Ideally, an effective malaria vaccine would provide protection against the majority of circulating parasites across multiple geographic regions. Our data provide evidence that Pfcsp exhibits high genetic diversity both locally and globally. Interestingly, the prevalence of the 3D7-type parasite strains in our study area (5.2%) is the same as that across all of the African countries included in the Pf3k dataset (5.3%, n = 140/2635). Among Asian isolates, the 3D7 haplotype is even less frequently observed (n = 3/1367) at only 0.2% prevalence. In fact, Bangladesh is the only Asian country in the Pf3k dataset in which the 3D7 haplotype was observed. These data support previous observations that C-terminal Pfcsp is diverse globally, and that 3D7-type parasites are more frequently found in African countries than Asian counties14,15. The high degree of global genetic Pfcsp diversity may potentially reduce RTS,S/AS01 vaccine effectiveness, particularly in Asian countries where 3D7 was not or only rarely observed. Monitoring differential vaccine efficacy by PfCSP haplotype during possible future RTS,S/AS01 implementation programs will be valuable.

Publically available sequence databases provide unparalleled opportunities to understand global pathogen population genetics. However, it is important to acknowledge the limitations of drawing inferences from non-randomly sampled sequences.
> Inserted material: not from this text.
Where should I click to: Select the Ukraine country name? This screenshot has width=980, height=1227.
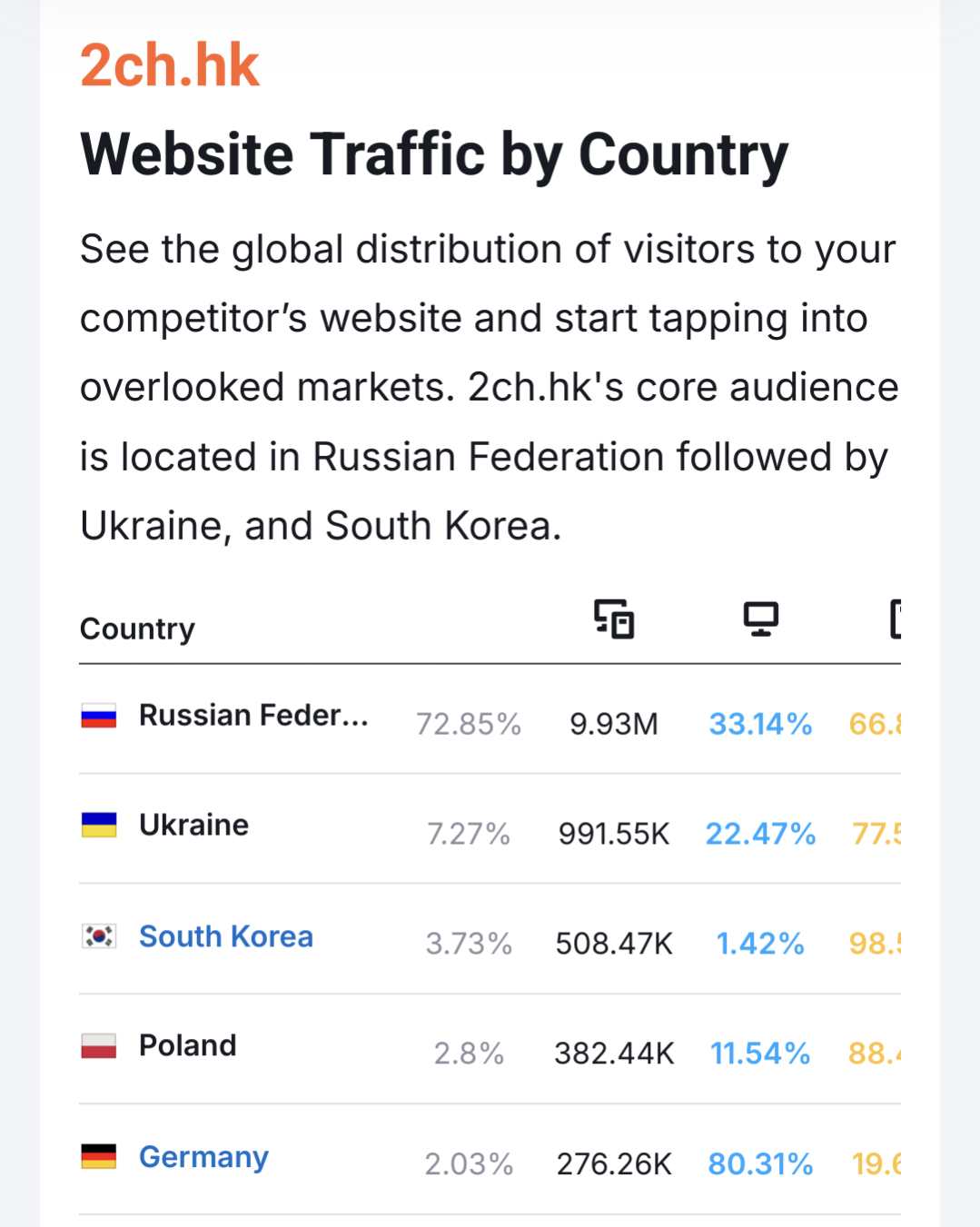pos(193,825)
Notably, countries, as well as regions within countries, have unequal rates of sample deposition into databases, leading to a geographically biased set of sequences which over-represent genotypes from a small number of geographic foci while under-representing large swaths of the globe. Further, the conclusions drawn from sequences obtained from any given sequence repository are subject to change as sample sizes and geographic distributions are continually updated and expanded. Finally, the sequences obtained from Pf3k represent a multitude of sampling strategies, time periods, and sequencing technologies, which prevent samples from various regions from being optimally comparable. These samples come from patients across a spectrum of ages rather than specifically from children who are the recipients of the RTS,S/AS01 vaccine. However, despite these inherent limitations, sequence databases are powerful tools capable of elucidating global patterns in pathogen population genetic diversity. These resources, coupled with functional laboratory studies as well as observational field research, have a critical role to play in vaccine development efforts against a repertoire of global pathogens, including malaria. In the context of this study and with these limitations, we recognize that we have likely underestimated the true global diversity of Pfcsp.
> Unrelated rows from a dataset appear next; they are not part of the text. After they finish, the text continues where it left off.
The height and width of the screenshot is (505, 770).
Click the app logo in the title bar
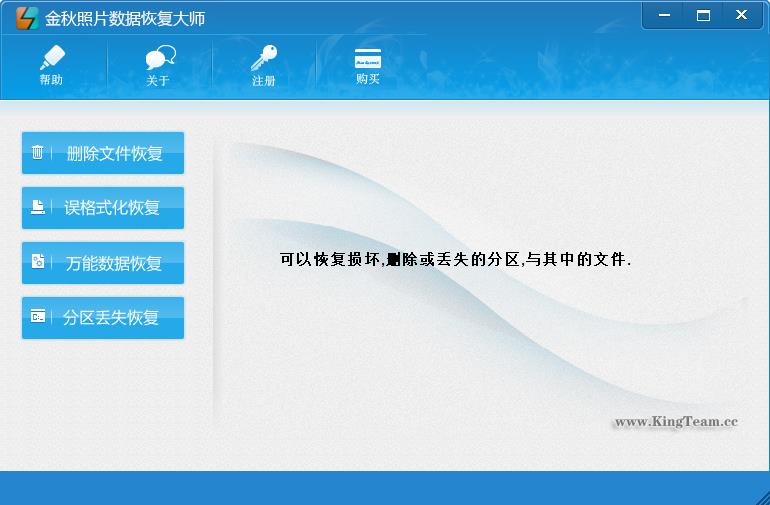(x=27, y=18)
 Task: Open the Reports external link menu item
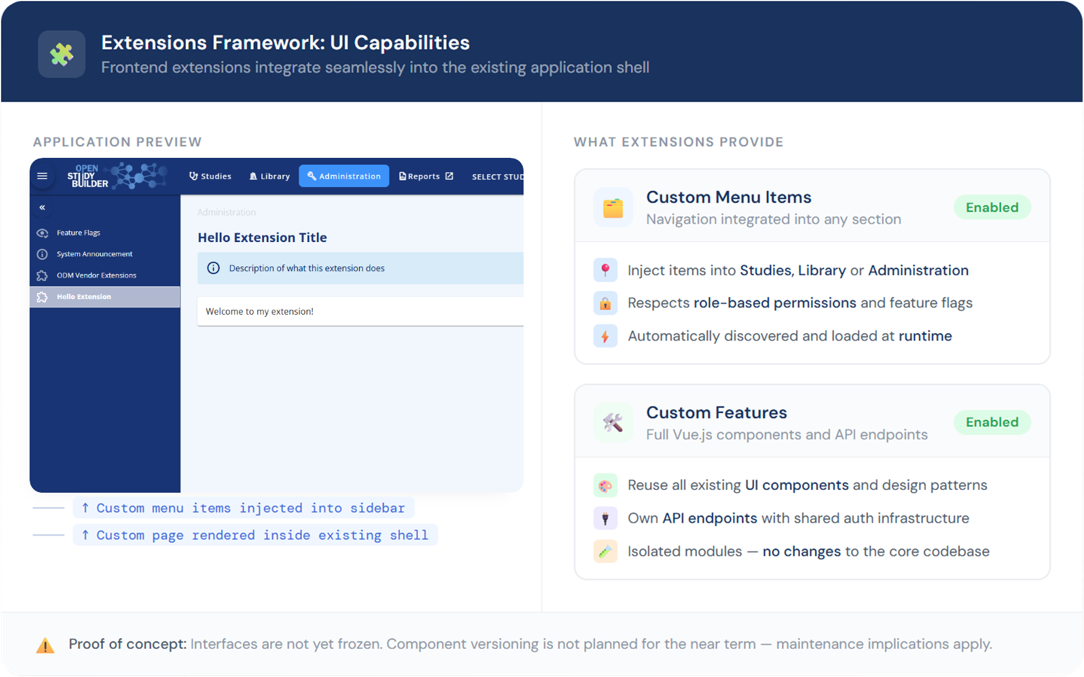click(x=425, y=175)
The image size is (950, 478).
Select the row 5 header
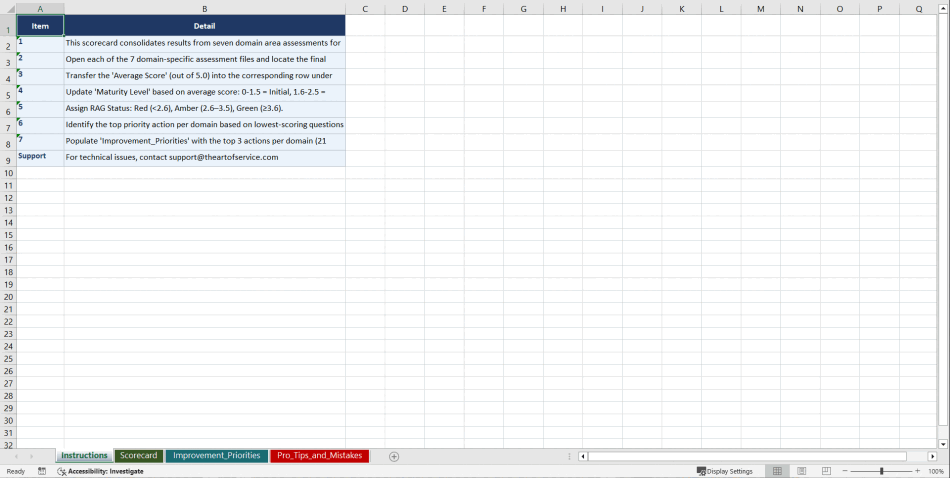click(x=8, y=95)

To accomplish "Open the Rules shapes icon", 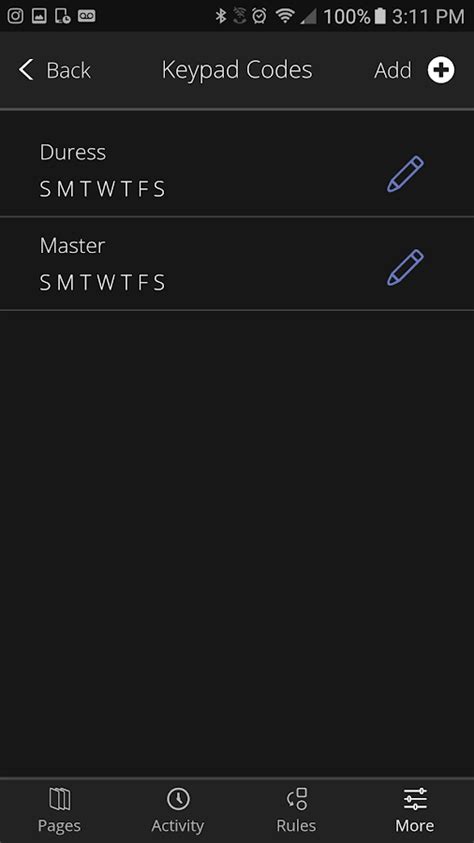I will (297, 799).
The data presented here highlight the diversity of C-terminal Pfcsp, particularly in sub-Saharan Africa which is a key target region for malaria vaccination programs. This study underscores the importance of incorporating population genetic studies into future malaria vaccine design, laboratory and clinical evaluation. Most importantly, assessing the diversity of C-terminal Pfcsp should be a component of the RTS,S/AS01 Malaria Vaccine Implementation Programme and in further refining our understanding of how genetic diversity affects RTS,S/AS01 efficacy.